Corn and soybeans drive the agricultural economy of Delmarva, a peninsula composed of the coastal shores of Maryland, Delaware and Virginia. But the farmland on which those grains are grown is at risk. Saltwater is seeping into the soil, leaving it unproductive and unprofitable. Slowly, it appears Delmarva farmland is turning into marshland, and similar stories are playing out across other coastal lands.
“I’ve been trying a little bit of everything to get (crops) to grow … but I’m not having a whole lot of luck,” said Larry Beauchamp, a farmland manager who shared his efforts to restore an abandoned, salt-ladened plot of land in Somerset County, Maryland, in a story from the University of Maryland’s Harry R. Hughes Center for Agro-Ecology.
“It’s unbelievable how much of a difference there is [from 30 years ago],” Beauchamp continued. “Now it just seems like it’s accelerating, and I don’t know what the answer is.”
Researchers at the Hughes Center, University of Maryland Agroecology Lab, the University of Delaware and George Washington University are collecting data on plant and soil health in salt-impacted fields to develop best management strategies for farmers and landowners.
So far, the researchers’ biggest piece of advice to farmers is to switch from corn to more salt-tolerant crops, like soybean, barley and sorghum. The growing conditions are still not ideal, though, and farmers often choose to cut their losses and move to different fields.
The question remains, how widespread is the saltwater intrusion issue? To find out, researchers have reviewed hundreds of aerial and satellite images. They are getting a better, overhead look at saltwater intrusion in Delmarva and how much it costs.
Their findings, “The spread and cost of saltwater intrusion in the US Mid-Atlantic,” published in Nature Sustainability, were concerning.
Visible salt patches nearly doubled from 2011 to 2017, but those aren’t the only parts of field affected. The effects of high salinity are seen hundreds of meters beyond those obvious salt zones. From 2011 to 2017, the amount of farmland within 200 meters of visible salt patches also rose, between 68% in Delaware and 93% in Maryland. Researchers estimate annual economic losses of between $39.4 million under 100% soybean and $107.5 million under 100% corn production, on the basis of assumed 100% profit loss in at-risk farmlands within 200 meters of salt patches in 2016-2017.
“This project pairs field data on soil salinity with geospatial data to help us better understand the extent of saltwater intrusion in the Delmarva,” says Kate Tully, associate professor of agroecology at the University of Maryland, who contributed to the study. “Saltwater intrusion often happens in advance of sea level rise, which is why we call it ‘the invisible flood.’ This research is the first visualization of this often invisible symptom of climate change.”
Researchers are advocating for policy that would give farmers short- and long-term solutions.
In the short-term, Pinki Mondal, Ph.D., assistant professor at University of Delaware and lead researcher on the project, says reducing farm inputs, adding gypsum, crop insurance and planting salt-tolerant crops could help farmers maintain their profits.
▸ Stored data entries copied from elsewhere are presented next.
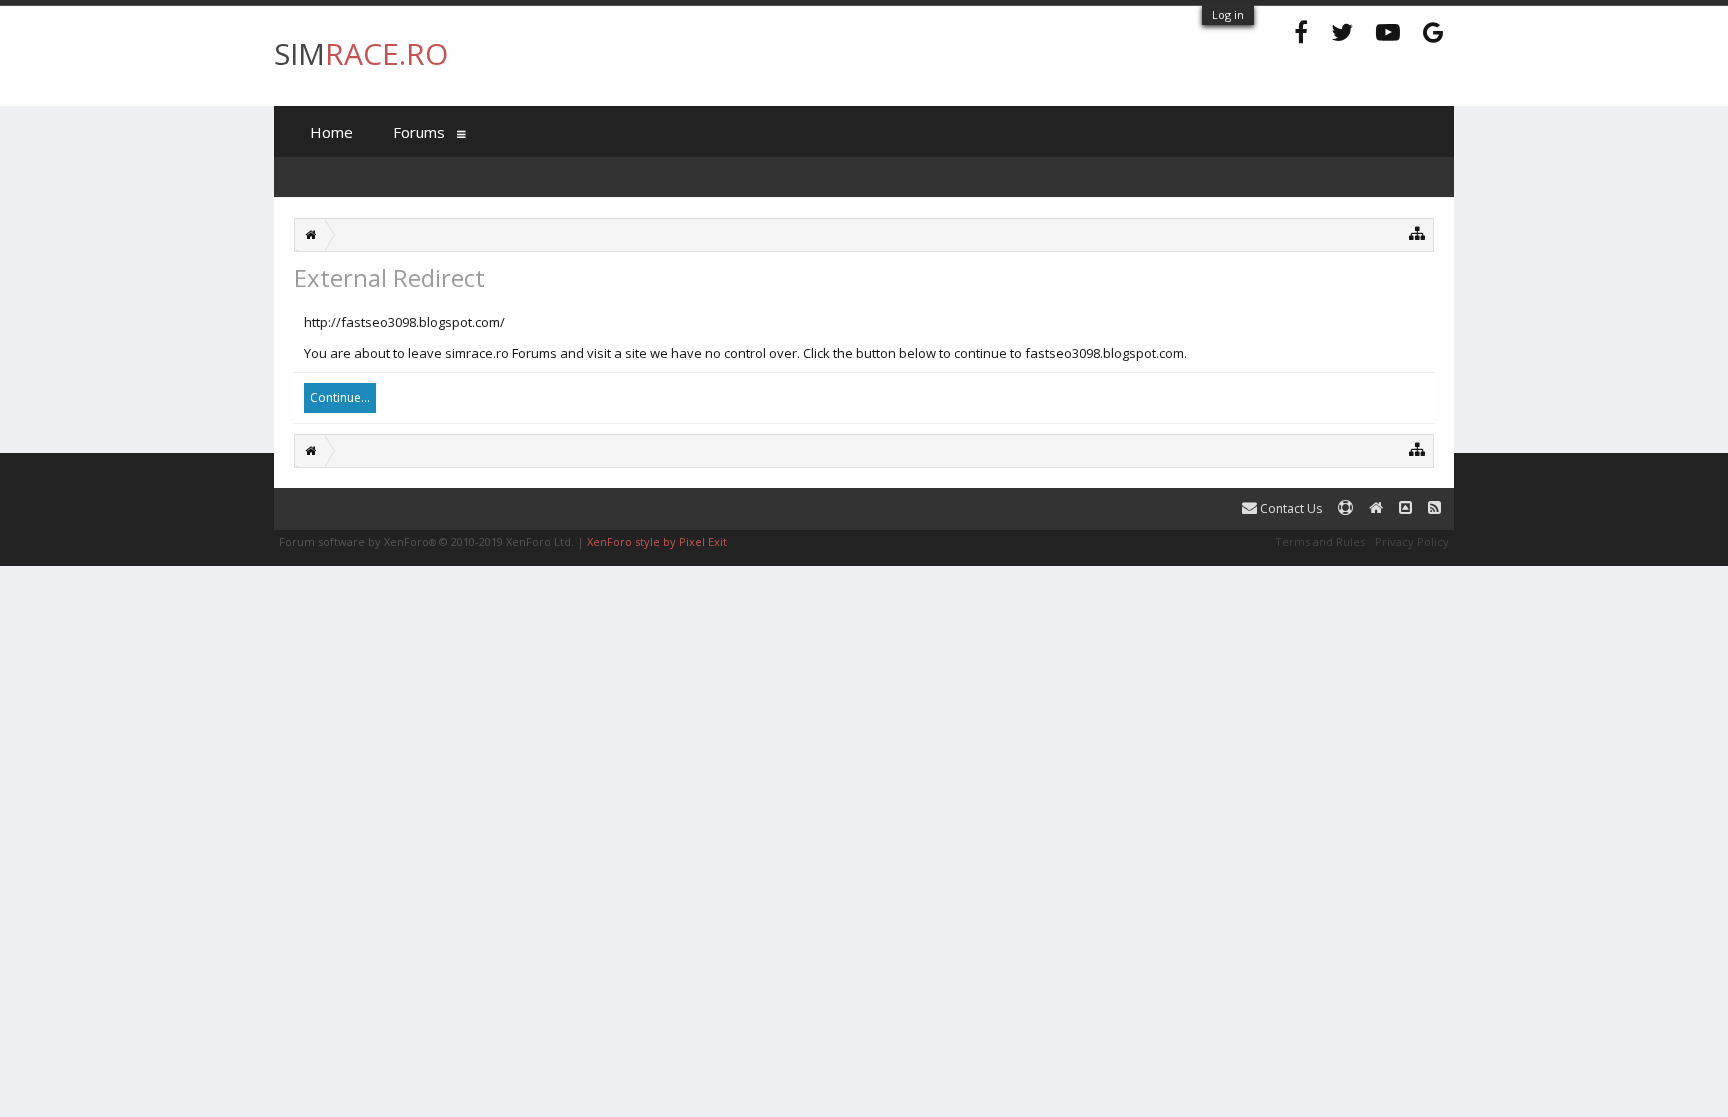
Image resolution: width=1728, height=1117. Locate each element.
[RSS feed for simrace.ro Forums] (1434, 508)
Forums (419, 132)
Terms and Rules (1320, 541)
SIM (361, 53)
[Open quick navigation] (1417, 232)
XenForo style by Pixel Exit (657, 541)
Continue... (340, 397)
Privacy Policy (1412, 541)
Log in (1228, 14)
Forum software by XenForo (426, 541)
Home (331, 132)
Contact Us (1289, 508)
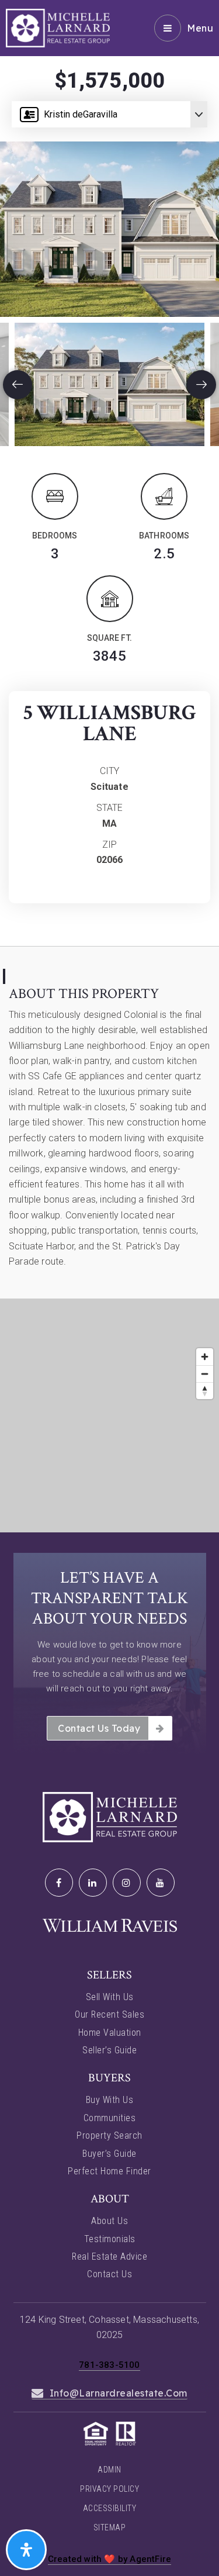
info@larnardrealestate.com (118, 2393)
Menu (200, 28)
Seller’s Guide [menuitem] (109, 2050)
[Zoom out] (204, 1373)
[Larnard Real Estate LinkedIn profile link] (93, 1883)
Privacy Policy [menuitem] (109, 2489)
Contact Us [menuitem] (109, 2274)
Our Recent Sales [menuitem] (109, 2014)
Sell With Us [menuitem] (110, 1996)
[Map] (109, 1415)
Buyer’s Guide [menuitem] (109, 2153)
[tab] (109, 968)
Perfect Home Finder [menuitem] (109, 2171)
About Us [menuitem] (109, 2220)
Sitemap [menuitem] (109, 2527)
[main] (109, 766)
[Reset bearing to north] (204, 1390)
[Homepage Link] (58, 27)
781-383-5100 (109, 2365)
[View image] (109, 384)
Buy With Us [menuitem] (110, 2099)
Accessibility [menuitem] (110, 2508)
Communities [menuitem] (110, 2117)
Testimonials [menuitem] (109, 2238)
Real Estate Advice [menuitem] (109, 2256)
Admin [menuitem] (109, 2469)
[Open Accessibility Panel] (26, 2549)
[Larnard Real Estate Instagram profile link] (127, 1883)
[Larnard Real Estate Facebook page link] (59, 1883)
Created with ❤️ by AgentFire (109, 2559)
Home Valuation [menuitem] (109, 2032)
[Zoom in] (204, 1356)
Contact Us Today (99, 1728)
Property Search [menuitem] (109, 2135)
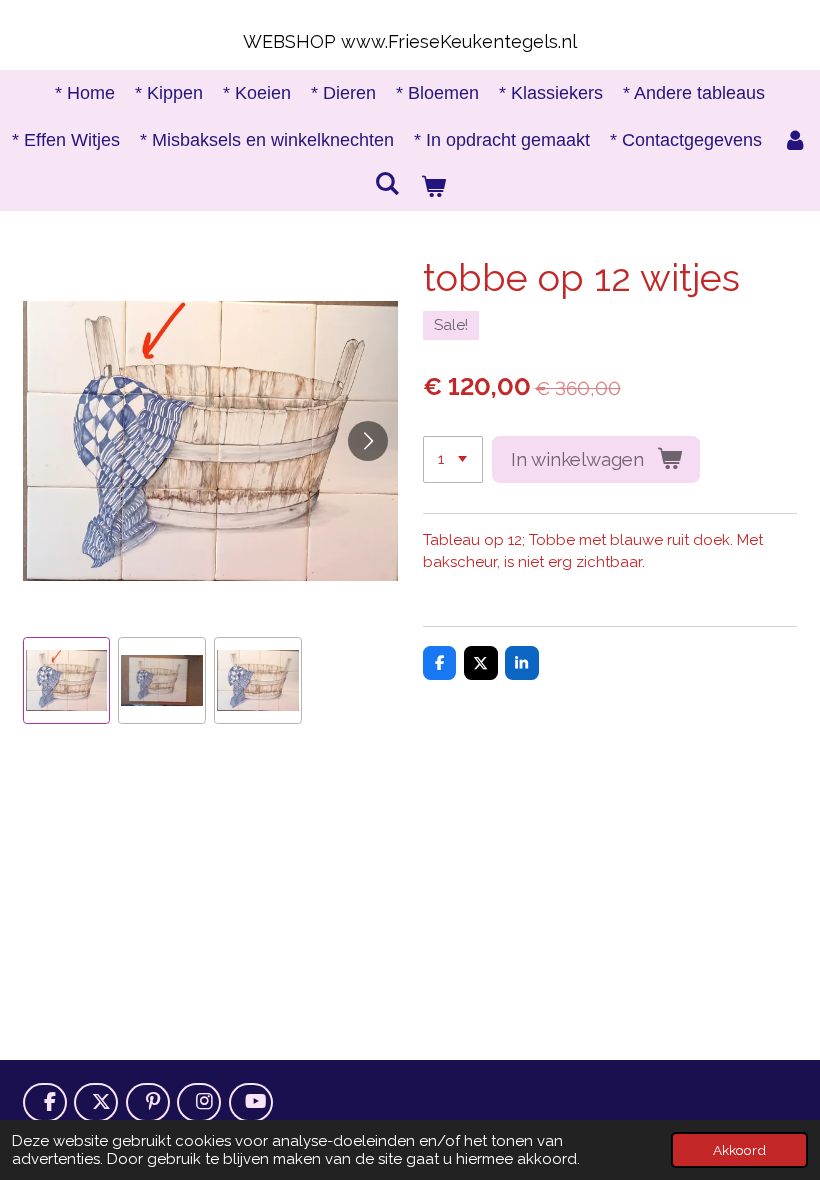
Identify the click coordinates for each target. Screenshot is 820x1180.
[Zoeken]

Eventually, though, these short-term solutions will prove unsustainable. These farmlands will be lost.
Long-term, Mondal suggests letting the land do what it will do: convert to marshland. If controlled conversion to marsh is allowed, it could create wildlife habitat and provide a buffer that protects productive farmland against further soil salinization.
Farmer needs must be considered, whatever the next step. This kind of science-based, farmer-focused research is absolutely critical for helping farmers address the challenges they face today and giving them insight into issues they should expect to face in the future.
The researchers have shared their datasets through a public repository and a web-based/mobile app to be “used for crafting new incentive programs for the landowners who need them most in this rapidly changing coastal landscape,” Mondal says.
Solutions from the Land hopes policymakers and farmer organizations take advantage of this research to inform their programs and policies for farmers dealing with saltwater intrusion.